Answer: (The text in bold is what I don't understand)
Let $\epsilon>0$. Choose $N\in\mathbb{N}$ such that $N>\frac{2}{\epsilon}$. Then, for all $n\ge N$ we have that $\frac{1}{n}<\frac{\epsilon}{2}$.
Now, let $\delta=\min\left\{\frac{\epsilon}{4N},\frac{1}{4N}\right\}$ and define the partition as
$$P=\left\{0,\frac{\epsilon}{2},\frac{1}{N-1}-\delta,\frac{1}{N-1}+\delta,\frac{1}{N-2}-\delta,\frac{1}{N-2}+\delta,...,\frac{1}{2}-\delta,\frac{1}{2}+\delta,1-\delta,1\right\}.$$
So this is the first thing that confuses me... what are these partitions? The main thing that confuses me is how it goes from small numbers up to $\frac{1}{2}$ and then goes straight to $1-\delta$ and $1$. I just cannot see how this relates to a partition of $a, x_1, x_2,...,x_{n-1},x_n,b$, for example.
And also, why is $\delta=\min\left\{\frac{\epsilon}{4N},\frac{1}{4N}\right\}$?
Now, $\sup(f)=1$ on $[0,\epsilon/2]$ and on $\left[\frac{1}{N-k}-\delta,\frac{1}{N-k}+\delta\right]$ for all $k\le N-2$, and $\sup(f)=0$ on all other subintervals determined by $P$ (Why?
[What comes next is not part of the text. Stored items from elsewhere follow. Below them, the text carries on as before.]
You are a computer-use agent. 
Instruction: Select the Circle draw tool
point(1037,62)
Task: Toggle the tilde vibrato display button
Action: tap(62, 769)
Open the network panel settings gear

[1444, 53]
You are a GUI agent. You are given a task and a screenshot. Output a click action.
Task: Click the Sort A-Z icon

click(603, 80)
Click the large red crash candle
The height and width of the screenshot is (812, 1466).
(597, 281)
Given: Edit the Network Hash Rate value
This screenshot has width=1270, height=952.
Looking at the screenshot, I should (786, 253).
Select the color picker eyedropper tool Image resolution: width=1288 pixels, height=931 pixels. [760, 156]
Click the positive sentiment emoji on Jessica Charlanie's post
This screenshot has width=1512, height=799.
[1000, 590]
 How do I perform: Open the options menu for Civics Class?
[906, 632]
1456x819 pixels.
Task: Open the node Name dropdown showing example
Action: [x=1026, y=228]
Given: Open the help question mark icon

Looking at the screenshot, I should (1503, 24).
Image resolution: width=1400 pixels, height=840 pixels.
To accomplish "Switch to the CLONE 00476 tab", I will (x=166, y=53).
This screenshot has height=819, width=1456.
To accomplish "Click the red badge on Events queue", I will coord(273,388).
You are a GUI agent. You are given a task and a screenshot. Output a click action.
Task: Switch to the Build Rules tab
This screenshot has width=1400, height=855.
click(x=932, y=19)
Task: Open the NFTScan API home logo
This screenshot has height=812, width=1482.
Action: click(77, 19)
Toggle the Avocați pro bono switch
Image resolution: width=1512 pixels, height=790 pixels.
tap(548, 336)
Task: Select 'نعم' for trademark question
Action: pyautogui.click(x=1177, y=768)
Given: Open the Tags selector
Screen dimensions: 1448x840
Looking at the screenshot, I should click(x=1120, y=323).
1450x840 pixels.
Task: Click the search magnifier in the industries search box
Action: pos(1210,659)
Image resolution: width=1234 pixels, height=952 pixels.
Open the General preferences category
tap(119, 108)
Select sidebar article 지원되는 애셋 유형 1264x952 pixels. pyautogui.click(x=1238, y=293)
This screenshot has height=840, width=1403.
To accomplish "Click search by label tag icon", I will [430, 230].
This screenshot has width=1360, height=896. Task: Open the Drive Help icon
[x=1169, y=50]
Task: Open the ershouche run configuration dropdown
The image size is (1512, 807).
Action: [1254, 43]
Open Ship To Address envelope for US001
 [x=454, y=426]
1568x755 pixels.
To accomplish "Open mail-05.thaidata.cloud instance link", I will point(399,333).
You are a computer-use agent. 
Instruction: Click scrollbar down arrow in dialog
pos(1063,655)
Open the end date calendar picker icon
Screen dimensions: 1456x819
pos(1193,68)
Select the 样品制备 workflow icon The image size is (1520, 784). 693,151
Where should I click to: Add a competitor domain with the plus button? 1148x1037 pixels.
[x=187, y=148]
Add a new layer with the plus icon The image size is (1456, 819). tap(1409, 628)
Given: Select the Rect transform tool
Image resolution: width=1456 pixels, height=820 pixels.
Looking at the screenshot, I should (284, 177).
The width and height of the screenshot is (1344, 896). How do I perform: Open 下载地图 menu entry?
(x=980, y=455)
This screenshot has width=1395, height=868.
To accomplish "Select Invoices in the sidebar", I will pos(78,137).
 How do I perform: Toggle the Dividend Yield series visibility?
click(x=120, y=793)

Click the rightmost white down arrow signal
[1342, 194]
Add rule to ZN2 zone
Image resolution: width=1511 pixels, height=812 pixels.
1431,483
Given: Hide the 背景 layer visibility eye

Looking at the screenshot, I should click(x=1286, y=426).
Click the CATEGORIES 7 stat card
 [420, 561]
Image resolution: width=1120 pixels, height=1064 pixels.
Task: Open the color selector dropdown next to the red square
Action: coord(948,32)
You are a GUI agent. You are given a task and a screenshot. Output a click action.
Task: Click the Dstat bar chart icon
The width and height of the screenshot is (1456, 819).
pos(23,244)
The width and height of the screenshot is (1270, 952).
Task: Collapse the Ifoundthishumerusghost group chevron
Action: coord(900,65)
I kind of see the logic of this, but I then do not see why we have further below that $\inf(f)=0$. What is $\inf(f)$ and $L(f,P)$?), so
$$U(f,P)=1*\frac{\epsilon}{2}+0+1*2\delta+0+1*2\delta+...+0+1*2\delta+0+ΒΊ*\delta$$
Thus,
$$ \begin{align*} U(f,P) &< \frac{\epsilon}{2}+\frac{\epsilon}{2N}+...+\frac{\epsilon}{2N}+\frac{\epsilon}{4N} \\ &= \frac{\epsilon}{2}+\sum\limits_{k=1}^{N-2} \frac{\epsilon}{2N}+\frac{\epsilon}{4N} \\ &< \frac{\epsilon}{2}+\left(\frac{N-1}{N}\right)\frac{\epsilon}{2} \end{align*}$$
On the other hand, $L(f,P)=0$ since $\inf(f)=0$ on any subinterval of $[0,1]$.
Therefore, $U(f,P)-L(f,P)=U(f,P)-0=U(f,P)<\epsilon$. Since the choise of $\epsilon>0$ was arbitrary, we see that the function $f$ is integrable.